For this exercise, return all the data exactly as it stands.

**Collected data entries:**
§ §

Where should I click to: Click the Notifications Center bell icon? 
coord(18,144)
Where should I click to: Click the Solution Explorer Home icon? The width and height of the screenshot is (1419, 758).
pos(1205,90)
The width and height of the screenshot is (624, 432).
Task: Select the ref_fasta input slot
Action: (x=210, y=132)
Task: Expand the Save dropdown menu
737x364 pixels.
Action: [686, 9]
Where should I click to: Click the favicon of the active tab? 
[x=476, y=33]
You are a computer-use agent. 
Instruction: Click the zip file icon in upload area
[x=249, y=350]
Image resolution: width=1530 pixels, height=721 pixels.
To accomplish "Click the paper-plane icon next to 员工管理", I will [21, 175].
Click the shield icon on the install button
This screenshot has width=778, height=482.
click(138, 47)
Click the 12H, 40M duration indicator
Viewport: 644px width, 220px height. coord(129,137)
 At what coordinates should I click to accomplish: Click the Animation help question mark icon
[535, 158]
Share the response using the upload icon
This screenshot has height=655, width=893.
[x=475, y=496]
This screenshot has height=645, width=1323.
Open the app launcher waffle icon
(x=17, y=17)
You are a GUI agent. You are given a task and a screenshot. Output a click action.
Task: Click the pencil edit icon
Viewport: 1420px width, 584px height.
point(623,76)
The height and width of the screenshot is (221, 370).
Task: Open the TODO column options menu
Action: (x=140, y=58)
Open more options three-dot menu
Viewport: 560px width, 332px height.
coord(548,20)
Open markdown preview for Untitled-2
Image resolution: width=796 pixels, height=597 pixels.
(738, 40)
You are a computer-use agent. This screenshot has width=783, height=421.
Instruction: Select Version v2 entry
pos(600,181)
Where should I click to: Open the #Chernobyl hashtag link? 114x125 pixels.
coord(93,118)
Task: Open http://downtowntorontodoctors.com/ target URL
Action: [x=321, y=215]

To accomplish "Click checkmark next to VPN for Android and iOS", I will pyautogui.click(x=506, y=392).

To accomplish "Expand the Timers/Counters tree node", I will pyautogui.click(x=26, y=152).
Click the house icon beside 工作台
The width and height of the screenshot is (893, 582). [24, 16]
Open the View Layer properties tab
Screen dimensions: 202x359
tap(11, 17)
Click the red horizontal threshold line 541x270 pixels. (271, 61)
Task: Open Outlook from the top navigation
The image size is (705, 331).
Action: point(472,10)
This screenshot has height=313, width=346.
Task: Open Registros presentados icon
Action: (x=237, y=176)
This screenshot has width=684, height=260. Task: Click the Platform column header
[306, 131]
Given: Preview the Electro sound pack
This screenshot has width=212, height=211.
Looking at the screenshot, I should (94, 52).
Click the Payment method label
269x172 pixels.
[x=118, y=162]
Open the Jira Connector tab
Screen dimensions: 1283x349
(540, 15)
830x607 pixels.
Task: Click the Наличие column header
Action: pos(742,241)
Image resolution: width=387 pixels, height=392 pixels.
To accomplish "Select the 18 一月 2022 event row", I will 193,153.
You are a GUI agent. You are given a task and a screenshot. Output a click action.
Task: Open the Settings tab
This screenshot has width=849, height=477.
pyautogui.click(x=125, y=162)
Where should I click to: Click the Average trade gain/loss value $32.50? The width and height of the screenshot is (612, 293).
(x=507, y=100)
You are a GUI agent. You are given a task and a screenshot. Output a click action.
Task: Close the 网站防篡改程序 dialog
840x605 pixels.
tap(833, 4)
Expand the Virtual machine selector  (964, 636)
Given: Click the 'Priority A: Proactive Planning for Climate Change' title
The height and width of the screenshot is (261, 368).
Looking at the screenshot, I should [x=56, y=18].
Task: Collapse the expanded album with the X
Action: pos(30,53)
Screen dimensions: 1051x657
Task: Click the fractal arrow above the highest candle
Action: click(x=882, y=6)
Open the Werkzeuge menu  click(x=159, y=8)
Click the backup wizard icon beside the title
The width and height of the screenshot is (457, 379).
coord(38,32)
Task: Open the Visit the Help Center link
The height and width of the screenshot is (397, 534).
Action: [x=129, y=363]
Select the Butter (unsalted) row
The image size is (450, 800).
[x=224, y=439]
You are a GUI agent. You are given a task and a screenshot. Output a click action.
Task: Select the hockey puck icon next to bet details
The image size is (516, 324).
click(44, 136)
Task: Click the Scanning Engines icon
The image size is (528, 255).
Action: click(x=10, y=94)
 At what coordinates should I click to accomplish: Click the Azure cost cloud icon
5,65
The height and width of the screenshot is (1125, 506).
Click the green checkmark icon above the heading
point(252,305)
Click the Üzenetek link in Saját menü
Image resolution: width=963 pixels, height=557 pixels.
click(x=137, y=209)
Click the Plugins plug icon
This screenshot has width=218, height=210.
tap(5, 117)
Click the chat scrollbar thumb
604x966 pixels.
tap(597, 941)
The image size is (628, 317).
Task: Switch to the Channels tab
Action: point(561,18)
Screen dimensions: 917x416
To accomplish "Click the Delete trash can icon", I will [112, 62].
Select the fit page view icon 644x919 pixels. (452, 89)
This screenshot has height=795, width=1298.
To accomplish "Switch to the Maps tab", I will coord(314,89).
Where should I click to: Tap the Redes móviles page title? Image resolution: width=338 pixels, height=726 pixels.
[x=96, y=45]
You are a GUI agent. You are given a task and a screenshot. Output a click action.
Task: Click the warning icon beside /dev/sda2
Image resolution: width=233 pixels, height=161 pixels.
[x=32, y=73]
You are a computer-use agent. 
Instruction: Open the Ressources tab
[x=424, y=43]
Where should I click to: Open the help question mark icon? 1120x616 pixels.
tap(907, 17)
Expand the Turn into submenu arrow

§ §

**EXPECTED OUTPUT:**
Where should I click to: Click the Notifications Center bell icon? 
coord(18,144)
Where should I click to: Click the Solution Explorer Home icon? The width and height of the screenshot is (1419, 758).
pos(1205,90)
The width and height of the screenshot is (624, 432).
Task: Select the ref_fasta input slot
Action: (x=210, y=132)
Task: Expand the Save dropdown menu
737x364 pixels.
Action: [686, 9]
Where should I click to: Click the favicon of the active tab? 
[x=476, y=33]
You are a computer-use agent. 
Instruction: Click the zip file icon in upload area
[x=249, y=350]
Image resolution: width=1530 pixels, height=721 pixels.
To accomplish "Click the paper-plane icon next to 员工管理", I will [21, 175].
Click the shield icon on the install button
This screenshot has width=778, height=482.
click(138, 47)
Click the 12H, 40M duration indicator
Viewport: 644px width, 220px height. coord(129,137)
 At what coordinates should I click to accomplish: Click the Animation help question mark icon
[535, 158]
Share the response using the upload icon
This screenshot has height=655, width=893.
[x=475, y=496]
This screenshot has height=645, width=1323.
Open the app launcher waffle icon
(x=17, y=17)
You are a GUI agent. You are given a task and a screenshot. Output a click action.
Task: Click the pencil edit icon
Viewport: 1420px width, 584px height.
point(623,76)
The height and width of the screenshot is (221, 370).
Task: Open the TODO column options menu
Action: (x=140, y=58)
Open more options three-dot menu
Viewport: 560px width, 332px height.
coord(548,20)
Open markdown preview for Untitled-2
Image resolution: width=796 pixels, height=597 pixels.
(738, 40)
You are a computer-use agent. This screenshot has width=783, height=421.
Instruction: Select Version v2 entry
pos(600,181)
Where should I click to: Open the #Chernobyl hashtag link? 114x125 pixels.
coord(93,118)
Task: Open http://downtowntorontodoctors.com/ target URL
Action: [x=321, y=215]

To accomplish "Click checkmark next to VPN for Android and iOS", I will pyautogui.click(x=506, y=392).

To accomplish "Expand the Timers/Counters tree node", I will pyautogui.click(x=26, y=152).
Click the house icon beside 工作台
The width and height of the screenshot is (893, 582). [24, 16]
Open the View Layer properties tab
Screen dimensions: 202x359
tap(11, 17)
Click the red horizontal threshold line 541x270 pixels. (271, 61)
Task: Open Outlook from the top navigation
The image size is (705, 331).
Action: point(472,10)
This screenshot has height=313, width=346.
Task: Open Registros presentados icon
Action: (x=237, y=176)
This screenshot has width=684, height=260. Task: Click the Platform column header
[306, 131]
Given: Preview the Electro sound pack
This screenshot has width=212, height=211.
Looking at the screenshot, I should (94, 52).
Click the Payment method label
269x172 pixels.
[x=118, y=162]
Open the Jira Connector tab
Screen dimensions: 1283x349
(540, 15)
830x607 pixels.
Task: Click the Наличие column header
Action: pos(742,241)
Image resolution: width=387 pixels, height=392 pixels.
To accomplish "Select the 18 一月 2022 event row", I will 193,153.
You are a GUI agent. You are given a task and a screenshot. Output a click action.
Task: Open the Settings tab
This screenshot has width=849, height=477.
pyautogui.click(x=125, y=162)
Where should I click to: Click the Average trade gain/loss value $32.50? The width and height of the screenshot is (612, 293).
(x=507, y=100)
You are a GUI agent. You are given a task and a screenshot. Output a click action.
Task: Close the 网站防篡改程序 dialog
840x605 pixels.
tap(833, 4)
Expand the Virtual machine selector  (964, 636)
Given: Click the 'Priority A: Proactive Planning for Climate Change' title
The height and width of the screenshot is (261, 368).
Looking at the screenshot, I should [x=56, y=18].
Task: Collapse the expanded album with the X
Action: pos(30,53)
Screen dimensions: 1051x657
Task: Click the fractal arrow above the highest candle
Action: click(x=882, y=6)
Open the Werkzeuge menu  click(x=159, y=8)
Click the backup wizard icon beside the title
The width and height of the screenshot is (457, 379).
coord(38,32)
Task: Open the Visit the Help Center link
The height and width of the screenshot is (397, 534).
Action: [x=129, y=363]
Select the Butter (unsalted) row
The image size is (450, 800).
[x=224, y=439]
You are a GUI agent. You are given a task and a screenshot. Output a click action.
Task: Select the hockey puck icon next to bet details
The image size is (516, 324).
click(44, 136)
Task: Click the Scanning Engines icon
The image size is (528, 255).
Action: click(x=10, y=94)
 At what coordinates should I click to accomplish: Click the Azure cost cloud icon
5,65
The height and width of the screenshot is (1125, 506).
Click the green checkmark icon above the heading
point(252,305)
Click the Üzenetek link in Saját menü
Image resolution: width=963 pixels, height=557 pixels.
click(x=137, y=209)
Click the Plugins plug icon
This screenshot has width=218, height=210.
tap(5, 117)
Click the chat scrollbar thumb
604x966 pixels.
tap(597, 941)
The image size is (628, 317).
Task: Switch to the Channels tab
Action: point(561,18)
Screen dimensions: 917x416
To accomplish "Click the Delete trash can icon", I will [112, 62].
Select the fit page view icon 644x919 pixels. (452, 89)
This screenshot has height=795, width=1298.
To accomplish "Switch to the Maps tab", I will coord(314,89).
Where should I click to: Tap the Redes móviles page title? Image resolution: width=338 pixels, height=726 pixels.
[x=96, y=45]
You are a GUI agent. You are given a task and a screenshot. Output a click action.
Task: Click the warning icon beside /dev/sda2
Image resolution: width=233 pixels, height=161 pixels.
[x=32, y=73]
You are a computer-use agent. 
Instruction: Open the Ressources tab
[x=424, y=43]
Where should I click to: Open the help question mark icon? 1120x616 pixels.
tap(907, 17)
Expand the Turn into submenu arrow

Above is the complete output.